Other work that Byron has undertaken has been focused on faculty diversity. Byron led the Sociology and Anthropology department at Southwestern for three years and that was his first opportunity to increase faculty diversity by hiring adjuncts. Additionally, as a co-director of a substantial external grant from the Mellon Foundation, he and Dr. Omar Rivera hired diverse PhD teaching fellows, as a way to get their foot in the door at Southwestern. The pair also ran yearly workshops that offered nearly 60 faculty and University of Texas PhD students additional training in inclusive pedagogies. Not only do more diverse faculty members and faculty with training in enhancing inclusion help support students from underrepresented backgrounds feel more at home on campus, but they benefit students from the majority too. “Because having someone who has a different life experience, or someone who embraces critical epistemologies and inclusive pedagogies, is important for all students in the classroom,” he explains.
Because having someone who has a different life experience, or someone who embraces critical epistemologies and inclusive pedagogies, is important for all students in the classroom.
“For students of color, it is important for them to see themselves reflected at the front of the classroom. I know that they have a real sense of pride in the fact that there is someone who looks like them, who is doing the work that has been traditionally devalued because it focuses on people who look like them,” says Byron.
Kamrin Taylor is an example of a student who benefited from having Byron as a professor. Their backgrounds are considerably different. Taylor came to Southwestern from New Braunfels, Texas. She taken several classes with Byron and participated in a faculty-student research project with him. She is grateful for the coding and analysis skills that she learned from him and that she will need as a sociologist. “But even more than that,” Taylor says, “he has opened up my eyes to the way individuals, groups, and institutions can use their own agency to affect change. Dr.

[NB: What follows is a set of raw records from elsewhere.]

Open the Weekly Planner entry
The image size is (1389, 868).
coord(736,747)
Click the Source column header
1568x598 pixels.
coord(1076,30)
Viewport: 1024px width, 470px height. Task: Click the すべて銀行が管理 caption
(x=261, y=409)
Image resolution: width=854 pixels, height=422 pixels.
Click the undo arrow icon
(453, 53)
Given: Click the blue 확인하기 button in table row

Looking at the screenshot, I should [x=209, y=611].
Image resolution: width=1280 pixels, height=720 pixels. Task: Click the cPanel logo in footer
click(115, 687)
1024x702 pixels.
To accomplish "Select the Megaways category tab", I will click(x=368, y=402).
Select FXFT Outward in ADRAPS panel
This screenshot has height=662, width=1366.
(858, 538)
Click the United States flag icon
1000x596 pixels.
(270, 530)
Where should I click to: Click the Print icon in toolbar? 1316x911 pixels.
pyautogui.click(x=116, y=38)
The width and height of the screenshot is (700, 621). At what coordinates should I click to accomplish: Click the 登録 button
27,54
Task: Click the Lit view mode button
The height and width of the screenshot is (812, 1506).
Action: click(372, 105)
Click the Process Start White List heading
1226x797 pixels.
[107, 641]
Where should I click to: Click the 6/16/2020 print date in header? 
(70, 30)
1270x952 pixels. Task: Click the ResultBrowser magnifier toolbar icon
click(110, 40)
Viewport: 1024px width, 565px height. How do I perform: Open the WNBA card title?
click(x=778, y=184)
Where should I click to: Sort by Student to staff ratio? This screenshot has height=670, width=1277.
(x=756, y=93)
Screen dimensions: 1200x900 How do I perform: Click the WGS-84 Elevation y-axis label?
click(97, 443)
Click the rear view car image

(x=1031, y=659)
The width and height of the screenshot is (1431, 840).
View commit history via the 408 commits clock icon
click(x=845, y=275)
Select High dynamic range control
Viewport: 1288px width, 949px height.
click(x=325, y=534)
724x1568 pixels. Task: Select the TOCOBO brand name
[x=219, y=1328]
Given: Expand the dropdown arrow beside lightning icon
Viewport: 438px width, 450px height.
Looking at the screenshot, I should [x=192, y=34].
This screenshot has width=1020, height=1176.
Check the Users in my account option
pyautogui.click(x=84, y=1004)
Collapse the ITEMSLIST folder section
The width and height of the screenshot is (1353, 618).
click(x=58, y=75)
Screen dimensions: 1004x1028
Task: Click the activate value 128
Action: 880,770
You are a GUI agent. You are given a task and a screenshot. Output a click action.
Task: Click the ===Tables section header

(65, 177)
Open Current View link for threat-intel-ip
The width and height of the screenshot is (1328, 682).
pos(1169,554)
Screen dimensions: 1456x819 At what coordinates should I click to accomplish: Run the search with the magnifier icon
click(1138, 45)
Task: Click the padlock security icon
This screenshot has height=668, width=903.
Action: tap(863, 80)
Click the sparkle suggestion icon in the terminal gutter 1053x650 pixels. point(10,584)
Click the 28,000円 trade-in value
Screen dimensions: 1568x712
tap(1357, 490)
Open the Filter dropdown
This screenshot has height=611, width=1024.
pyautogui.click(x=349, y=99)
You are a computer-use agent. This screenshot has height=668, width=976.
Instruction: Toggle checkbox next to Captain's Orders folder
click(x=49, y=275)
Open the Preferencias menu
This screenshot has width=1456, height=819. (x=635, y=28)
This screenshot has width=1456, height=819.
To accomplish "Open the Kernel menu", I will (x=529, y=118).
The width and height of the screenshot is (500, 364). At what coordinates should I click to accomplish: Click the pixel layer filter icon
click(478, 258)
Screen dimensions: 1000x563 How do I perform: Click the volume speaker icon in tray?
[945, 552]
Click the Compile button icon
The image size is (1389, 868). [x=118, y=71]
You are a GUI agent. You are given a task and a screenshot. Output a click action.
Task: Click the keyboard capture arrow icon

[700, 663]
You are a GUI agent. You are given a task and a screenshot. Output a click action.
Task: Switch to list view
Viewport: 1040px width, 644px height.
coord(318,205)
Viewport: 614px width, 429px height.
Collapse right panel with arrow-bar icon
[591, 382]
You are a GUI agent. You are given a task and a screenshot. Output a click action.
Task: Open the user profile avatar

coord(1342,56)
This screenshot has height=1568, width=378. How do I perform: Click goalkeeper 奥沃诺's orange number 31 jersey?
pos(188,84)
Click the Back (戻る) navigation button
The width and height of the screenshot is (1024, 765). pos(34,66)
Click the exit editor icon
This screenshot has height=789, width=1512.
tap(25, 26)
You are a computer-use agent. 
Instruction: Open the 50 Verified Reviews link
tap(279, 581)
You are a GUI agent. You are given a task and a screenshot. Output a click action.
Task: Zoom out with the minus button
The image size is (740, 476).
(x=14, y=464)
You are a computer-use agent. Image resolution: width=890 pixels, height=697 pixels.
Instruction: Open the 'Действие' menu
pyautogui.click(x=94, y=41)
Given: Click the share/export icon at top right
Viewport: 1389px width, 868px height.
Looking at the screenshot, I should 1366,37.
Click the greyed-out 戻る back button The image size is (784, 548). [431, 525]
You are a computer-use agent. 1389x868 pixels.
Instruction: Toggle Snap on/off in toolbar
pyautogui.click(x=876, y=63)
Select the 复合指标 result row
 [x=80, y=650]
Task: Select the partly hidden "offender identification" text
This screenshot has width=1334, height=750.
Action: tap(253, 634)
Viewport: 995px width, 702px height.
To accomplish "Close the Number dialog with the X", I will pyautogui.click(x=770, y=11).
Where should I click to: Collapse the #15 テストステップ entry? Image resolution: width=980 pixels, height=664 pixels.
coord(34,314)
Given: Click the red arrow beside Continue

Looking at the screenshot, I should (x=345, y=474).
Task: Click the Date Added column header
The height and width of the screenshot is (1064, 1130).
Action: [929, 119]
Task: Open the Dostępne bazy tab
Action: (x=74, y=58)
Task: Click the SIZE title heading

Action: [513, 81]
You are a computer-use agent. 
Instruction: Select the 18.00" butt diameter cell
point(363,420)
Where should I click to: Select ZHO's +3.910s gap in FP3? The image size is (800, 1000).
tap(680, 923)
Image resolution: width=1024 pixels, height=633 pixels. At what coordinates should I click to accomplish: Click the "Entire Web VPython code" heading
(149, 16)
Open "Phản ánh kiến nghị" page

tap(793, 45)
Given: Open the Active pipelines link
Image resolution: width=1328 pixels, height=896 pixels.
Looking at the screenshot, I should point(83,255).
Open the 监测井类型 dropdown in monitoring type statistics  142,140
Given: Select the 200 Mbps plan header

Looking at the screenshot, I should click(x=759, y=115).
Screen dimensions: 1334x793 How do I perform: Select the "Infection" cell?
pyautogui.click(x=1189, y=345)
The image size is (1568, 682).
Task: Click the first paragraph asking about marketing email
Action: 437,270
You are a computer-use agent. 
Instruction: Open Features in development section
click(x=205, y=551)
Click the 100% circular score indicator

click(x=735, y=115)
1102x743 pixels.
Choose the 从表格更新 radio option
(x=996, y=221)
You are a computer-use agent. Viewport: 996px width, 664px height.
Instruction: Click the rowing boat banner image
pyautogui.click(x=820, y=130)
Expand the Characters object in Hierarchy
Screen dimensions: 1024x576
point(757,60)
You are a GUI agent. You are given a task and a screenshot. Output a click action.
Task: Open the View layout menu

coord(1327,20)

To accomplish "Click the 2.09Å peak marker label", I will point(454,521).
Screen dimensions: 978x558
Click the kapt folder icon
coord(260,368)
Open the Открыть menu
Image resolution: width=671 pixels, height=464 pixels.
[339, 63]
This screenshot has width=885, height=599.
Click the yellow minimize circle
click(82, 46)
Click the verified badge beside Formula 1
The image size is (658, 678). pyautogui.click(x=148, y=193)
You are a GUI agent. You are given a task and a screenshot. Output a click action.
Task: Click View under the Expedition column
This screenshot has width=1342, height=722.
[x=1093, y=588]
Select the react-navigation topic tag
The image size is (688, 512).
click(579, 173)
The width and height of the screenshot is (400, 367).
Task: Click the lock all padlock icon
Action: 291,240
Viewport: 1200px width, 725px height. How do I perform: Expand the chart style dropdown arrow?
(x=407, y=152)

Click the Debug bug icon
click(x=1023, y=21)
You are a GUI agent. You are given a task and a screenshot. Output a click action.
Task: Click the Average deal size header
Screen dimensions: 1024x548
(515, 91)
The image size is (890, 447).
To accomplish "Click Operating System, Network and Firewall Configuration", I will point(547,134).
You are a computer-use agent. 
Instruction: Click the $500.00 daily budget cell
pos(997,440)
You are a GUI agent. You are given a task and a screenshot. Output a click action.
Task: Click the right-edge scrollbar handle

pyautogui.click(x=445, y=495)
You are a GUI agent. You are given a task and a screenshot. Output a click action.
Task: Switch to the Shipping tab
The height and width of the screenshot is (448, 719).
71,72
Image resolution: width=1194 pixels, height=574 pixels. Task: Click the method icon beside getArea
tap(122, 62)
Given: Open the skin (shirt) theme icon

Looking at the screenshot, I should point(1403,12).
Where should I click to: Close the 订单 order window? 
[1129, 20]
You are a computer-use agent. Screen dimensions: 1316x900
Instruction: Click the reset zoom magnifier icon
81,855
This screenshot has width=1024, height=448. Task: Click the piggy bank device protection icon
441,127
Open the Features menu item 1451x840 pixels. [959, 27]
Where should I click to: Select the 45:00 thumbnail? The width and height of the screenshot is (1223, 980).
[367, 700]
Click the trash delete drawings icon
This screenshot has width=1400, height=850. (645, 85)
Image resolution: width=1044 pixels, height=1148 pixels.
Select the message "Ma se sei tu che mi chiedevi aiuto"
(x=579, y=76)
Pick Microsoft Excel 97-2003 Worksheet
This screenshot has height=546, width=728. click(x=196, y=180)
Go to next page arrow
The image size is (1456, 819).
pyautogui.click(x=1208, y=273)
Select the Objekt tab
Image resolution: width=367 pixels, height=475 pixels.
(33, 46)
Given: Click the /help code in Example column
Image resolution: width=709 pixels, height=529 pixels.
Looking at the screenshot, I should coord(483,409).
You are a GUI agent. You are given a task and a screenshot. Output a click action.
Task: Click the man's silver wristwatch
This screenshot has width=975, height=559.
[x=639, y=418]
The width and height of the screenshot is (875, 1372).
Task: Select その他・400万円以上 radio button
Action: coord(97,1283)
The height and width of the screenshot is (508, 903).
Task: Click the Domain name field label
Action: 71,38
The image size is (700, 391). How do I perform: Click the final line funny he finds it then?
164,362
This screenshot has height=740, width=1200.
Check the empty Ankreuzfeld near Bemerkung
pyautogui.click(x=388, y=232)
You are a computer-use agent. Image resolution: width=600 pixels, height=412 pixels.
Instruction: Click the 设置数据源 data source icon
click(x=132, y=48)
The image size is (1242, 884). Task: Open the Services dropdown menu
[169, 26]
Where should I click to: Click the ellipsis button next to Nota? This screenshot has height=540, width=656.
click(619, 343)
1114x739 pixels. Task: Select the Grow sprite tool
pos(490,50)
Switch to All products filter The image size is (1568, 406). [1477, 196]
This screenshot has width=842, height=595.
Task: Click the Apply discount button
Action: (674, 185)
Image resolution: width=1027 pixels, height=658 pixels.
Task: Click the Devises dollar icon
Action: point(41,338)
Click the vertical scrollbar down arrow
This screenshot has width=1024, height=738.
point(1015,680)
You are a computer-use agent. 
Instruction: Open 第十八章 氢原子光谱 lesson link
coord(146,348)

Byron has highlighted issues worthy of advocacy, and it is partially because of him that I am so passionate about my future working in criminal justice.”
Viewing himself as a public sociologist, Byron does consulting work with for-profit and non-profit companies (for example, he serves as a Justice, Equity, Diversity, and Inclusion co-chair on the Pease Park Conservancy Board of Directors) and has created a pipeline for Southwestern students to engage with these companies. One of Byron’s final missions has been to work with staff, students, and faculty to put together SUnity Day (Southwestern’s first all-day cross campus event to build community) in February 2022. Byron is optimistic about his legacy that will remain when he leaves Southwestern at the end of the academic year to join the faculty at University of Denver, an R1 research university. There Byron will have the opportunity to be the founding director of the Critical Race and Ethnic Studies Program.
“I hope my legacy is that I’ve opened the door for other individuals to come behind me and make Southwestern all that it can be. When I first started you know, there were a lot of things that you had to contend with being one of three Black professors—there was a lot of invisible labor and a lot of politics. But we’ve tried to make campus more inclusive and welcoming. I stood on the shoulders of those who came before me. And the idea is that the door is a bit more open now for younger teacher-scholars to take Southwestern to really great places,” he says.
With a hopeful tone he says, “What makes Southwestern really strong as an institution is the people who work here and the students themselves. They’re just remarkable.”